Jesus called Saul to salvation. Today God calls sinners to salvation through the Gospel. Paul makes this clear in 2 Thessalonians 2:14, “He called you by our gospel.” Saul responded to the call to salvation with the question that every unsaved person needs to ask, “Lord, what would you have me do” (9:4)? Of course, the Lord has already answered that question. As a matter of fact, Paul the converted Saul, answered that question in Acts 16:31. The unsaved Philippian jailor asked Paul, “What must I do to be saved?” Listen carefully to Paul’s answer, “Believe on the Lord Jesus Christ and you shall be saved.”

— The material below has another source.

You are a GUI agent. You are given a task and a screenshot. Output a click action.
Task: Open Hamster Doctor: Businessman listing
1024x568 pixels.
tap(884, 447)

The Holy Spirit does this ministry today. Jesus predicted, “When he [the Holy Spirit] is come he will convict the world of sin, [the sin of unbelief]” (John 16:8). Be overwhelmed with the thought: The entire Trinity has been and is tracking your salvation. God the Father from eternity past according to Ephesians 1:3. Jesus at the cross when he died for every sinner including you and me. Now, the Holy Spirit is pursuing you through the Holy Spirit's conviction. If you have a desire to be saved that is none other than the Holy Spirit personally drawing you to Christ.
I was raised in church. My mom took me to church as far back as I can remember. I made two professions of faith. One was when I attended VBS as a child. I was baptized. But I was not saved. I was a baptized sinner. Later in my early teens, at a revival service, some of my friends went forward at the invitation. So, I followed the herd, my peers. But I was not saved. The next day riding the bus to school, I knew nothing had changed. Finally, the year after I graduated from high school; mom took us four boys to the revival services each night. On the last night at the invitation, I responded and went forward and knelt at the front. My pastor knelt beside me, and asked, “Tim, are you praying for your dad?” “No,” I answered, “I am praying for myself.” He told me, “Just trust Jesus as your Savior.” I did and I was saved.
The Hound of Heaven is seeking your salvation. Cry out with Saul of Tarsus, “Lord, what would you have me to do?” Or join the Philippian jailor and asked? “What must I do to be saved?”